▶ TASK BRIEF: From the material below, produce a JSON list of strings with one string per line, starting at the line containing "Given: Click green" and ending at the line containing "click(x=63, y=215)", both included. Skip blank lines.

▶ DATA RECORDS:
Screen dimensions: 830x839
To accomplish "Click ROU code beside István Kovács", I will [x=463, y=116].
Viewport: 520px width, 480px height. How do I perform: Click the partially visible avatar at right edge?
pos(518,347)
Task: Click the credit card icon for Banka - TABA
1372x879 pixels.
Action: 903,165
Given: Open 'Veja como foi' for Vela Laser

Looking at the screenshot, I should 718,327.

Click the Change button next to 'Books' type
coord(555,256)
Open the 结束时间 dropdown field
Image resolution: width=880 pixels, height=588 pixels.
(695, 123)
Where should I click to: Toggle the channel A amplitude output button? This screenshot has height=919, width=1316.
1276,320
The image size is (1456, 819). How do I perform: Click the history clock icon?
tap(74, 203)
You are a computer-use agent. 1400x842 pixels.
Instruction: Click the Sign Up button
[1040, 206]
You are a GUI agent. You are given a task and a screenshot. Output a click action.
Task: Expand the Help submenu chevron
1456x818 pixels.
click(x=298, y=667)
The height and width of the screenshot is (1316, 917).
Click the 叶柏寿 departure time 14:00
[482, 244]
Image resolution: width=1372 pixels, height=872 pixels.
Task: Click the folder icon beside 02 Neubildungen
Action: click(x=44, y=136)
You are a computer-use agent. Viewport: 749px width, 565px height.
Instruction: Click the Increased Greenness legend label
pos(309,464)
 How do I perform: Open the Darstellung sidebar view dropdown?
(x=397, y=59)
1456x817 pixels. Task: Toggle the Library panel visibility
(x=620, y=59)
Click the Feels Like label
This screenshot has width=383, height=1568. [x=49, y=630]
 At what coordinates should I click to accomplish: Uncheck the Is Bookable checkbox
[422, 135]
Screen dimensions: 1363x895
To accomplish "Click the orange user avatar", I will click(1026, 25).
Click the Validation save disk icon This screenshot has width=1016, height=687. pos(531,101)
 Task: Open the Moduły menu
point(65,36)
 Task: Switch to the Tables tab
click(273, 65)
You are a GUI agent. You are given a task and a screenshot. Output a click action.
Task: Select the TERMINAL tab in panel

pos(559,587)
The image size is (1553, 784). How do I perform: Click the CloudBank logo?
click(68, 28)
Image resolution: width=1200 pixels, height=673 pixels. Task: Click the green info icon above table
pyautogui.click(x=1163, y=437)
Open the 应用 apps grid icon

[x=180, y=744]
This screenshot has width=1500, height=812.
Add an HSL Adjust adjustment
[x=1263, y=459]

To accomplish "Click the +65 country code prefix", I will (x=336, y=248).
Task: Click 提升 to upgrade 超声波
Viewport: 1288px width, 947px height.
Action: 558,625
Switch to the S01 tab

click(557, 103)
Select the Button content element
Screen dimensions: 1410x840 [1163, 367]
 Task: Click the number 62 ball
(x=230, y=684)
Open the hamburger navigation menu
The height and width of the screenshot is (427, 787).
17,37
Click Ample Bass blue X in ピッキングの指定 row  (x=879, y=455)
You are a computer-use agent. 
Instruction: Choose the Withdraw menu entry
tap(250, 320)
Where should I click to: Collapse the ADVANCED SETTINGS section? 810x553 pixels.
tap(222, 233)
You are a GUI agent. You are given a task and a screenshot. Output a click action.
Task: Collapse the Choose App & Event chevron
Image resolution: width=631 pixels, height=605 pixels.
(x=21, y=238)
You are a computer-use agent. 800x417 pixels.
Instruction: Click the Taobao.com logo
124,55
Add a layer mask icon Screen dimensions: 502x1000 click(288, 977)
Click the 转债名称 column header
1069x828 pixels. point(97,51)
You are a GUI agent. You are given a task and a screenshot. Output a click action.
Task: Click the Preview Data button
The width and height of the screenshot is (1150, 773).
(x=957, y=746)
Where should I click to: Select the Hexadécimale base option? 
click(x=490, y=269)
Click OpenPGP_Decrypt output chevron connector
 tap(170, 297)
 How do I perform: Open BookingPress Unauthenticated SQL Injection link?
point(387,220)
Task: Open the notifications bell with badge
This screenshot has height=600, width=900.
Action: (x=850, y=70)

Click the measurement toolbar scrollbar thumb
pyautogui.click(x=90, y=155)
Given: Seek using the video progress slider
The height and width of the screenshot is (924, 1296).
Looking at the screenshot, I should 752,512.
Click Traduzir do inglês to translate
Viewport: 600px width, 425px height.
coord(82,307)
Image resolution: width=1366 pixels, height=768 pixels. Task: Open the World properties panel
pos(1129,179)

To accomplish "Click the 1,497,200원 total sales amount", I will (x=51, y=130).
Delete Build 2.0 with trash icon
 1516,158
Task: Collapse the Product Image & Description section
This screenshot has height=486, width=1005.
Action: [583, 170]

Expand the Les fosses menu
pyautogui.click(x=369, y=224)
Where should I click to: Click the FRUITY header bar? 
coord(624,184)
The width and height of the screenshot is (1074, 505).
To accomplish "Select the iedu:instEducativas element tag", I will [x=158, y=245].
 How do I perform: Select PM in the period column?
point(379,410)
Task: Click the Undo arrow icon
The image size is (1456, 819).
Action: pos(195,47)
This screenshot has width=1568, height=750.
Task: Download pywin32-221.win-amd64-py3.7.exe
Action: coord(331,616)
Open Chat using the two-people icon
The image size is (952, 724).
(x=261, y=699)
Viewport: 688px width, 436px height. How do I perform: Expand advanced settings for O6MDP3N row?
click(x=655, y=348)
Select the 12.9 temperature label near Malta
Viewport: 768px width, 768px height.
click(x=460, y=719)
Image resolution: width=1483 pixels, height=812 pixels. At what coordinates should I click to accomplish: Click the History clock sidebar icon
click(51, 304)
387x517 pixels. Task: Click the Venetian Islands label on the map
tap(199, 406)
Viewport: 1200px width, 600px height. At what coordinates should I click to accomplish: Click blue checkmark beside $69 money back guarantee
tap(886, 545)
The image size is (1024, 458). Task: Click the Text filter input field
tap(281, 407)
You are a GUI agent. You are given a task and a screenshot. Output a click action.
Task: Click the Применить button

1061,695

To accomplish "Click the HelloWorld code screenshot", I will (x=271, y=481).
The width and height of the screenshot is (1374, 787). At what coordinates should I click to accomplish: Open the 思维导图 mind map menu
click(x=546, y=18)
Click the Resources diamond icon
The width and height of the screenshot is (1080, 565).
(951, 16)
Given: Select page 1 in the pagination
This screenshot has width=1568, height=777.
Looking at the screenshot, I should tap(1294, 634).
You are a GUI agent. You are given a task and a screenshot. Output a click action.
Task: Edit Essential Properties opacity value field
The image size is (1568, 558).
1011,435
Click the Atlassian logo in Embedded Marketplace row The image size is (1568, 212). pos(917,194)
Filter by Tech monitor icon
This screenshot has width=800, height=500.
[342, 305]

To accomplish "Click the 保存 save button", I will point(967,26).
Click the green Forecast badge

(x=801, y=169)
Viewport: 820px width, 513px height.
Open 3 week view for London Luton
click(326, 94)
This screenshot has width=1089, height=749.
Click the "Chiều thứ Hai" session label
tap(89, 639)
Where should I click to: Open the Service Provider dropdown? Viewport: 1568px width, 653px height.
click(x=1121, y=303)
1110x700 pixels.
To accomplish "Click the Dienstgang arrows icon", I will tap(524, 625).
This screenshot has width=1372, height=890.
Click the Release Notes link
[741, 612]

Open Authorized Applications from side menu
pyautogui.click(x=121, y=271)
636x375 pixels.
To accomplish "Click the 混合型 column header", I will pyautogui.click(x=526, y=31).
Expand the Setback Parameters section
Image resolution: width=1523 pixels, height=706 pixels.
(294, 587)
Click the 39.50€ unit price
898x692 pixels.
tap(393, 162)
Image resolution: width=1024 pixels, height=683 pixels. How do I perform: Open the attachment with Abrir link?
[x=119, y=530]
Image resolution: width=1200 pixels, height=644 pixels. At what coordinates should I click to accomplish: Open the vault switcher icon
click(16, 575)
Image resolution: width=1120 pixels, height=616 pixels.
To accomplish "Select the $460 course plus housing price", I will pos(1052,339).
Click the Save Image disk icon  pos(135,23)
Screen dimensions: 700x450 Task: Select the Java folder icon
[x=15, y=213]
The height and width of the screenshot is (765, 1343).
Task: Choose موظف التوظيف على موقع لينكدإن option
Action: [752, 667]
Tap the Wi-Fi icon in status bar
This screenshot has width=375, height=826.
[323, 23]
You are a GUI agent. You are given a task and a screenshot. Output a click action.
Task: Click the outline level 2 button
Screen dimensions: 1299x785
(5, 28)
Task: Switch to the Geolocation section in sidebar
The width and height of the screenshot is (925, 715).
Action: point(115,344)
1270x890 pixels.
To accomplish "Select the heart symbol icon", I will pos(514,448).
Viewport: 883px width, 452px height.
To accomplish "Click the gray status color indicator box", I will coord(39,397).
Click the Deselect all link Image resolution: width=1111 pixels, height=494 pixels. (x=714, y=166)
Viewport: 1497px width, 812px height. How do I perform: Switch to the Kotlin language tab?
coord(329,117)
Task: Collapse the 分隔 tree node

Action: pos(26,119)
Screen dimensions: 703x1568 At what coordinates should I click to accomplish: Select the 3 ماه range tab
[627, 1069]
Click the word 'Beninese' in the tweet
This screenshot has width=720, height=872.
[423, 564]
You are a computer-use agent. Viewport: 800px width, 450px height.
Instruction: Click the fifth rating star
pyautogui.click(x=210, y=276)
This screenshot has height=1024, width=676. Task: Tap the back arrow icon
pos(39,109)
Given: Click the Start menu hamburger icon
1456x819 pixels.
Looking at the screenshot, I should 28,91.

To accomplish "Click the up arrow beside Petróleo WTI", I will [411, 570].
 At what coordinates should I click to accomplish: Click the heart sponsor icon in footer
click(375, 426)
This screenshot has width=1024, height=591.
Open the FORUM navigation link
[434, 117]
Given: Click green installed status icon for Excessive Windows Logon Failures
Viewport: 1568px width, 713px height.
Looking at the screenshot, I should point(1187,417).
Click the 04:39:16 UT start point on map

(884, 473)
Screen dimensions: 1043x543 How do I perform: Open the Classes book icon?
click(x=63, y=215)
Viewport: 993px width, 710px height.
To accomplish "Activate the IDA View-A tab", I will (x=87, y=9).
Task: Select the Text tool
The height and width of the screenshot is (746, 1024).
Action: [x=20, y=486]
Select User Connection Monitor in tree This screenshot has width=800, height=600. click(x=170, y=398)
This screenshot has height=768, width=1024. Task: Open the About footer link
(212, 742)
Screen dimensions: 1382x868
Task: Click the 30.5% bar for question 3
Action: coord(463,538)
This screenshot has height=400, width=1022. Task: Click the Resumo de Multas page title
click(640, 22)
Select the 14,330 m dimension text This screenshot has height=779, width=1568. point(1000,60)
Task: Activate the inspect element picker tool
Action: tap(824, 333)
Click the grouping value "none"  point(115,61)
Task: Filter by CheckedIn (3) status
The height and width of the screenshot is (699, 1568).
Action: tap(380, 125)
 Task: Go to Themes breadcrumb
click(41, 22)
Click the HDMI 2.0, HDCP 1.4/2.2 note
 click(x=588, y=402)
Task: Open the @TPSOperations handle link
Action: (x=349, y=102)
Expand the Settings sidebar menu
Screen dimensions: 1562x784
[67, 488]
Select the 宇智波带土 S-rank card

▶ TASK ANSWER:
[
  "Given: Click green installed status icon for Excessive Windows Logon Failures",
  "Viewport: 1568px width, 713px height.",
  "Looking at the screenshot, I should point(1187,417).",
  "Click the 04:39:16 UT start point on map",
  "(884, 473)",
  "Screen dimensions: 1043x543 How do I perform: Open the Classes book icon?",
  "click(x=63, y=215)"
]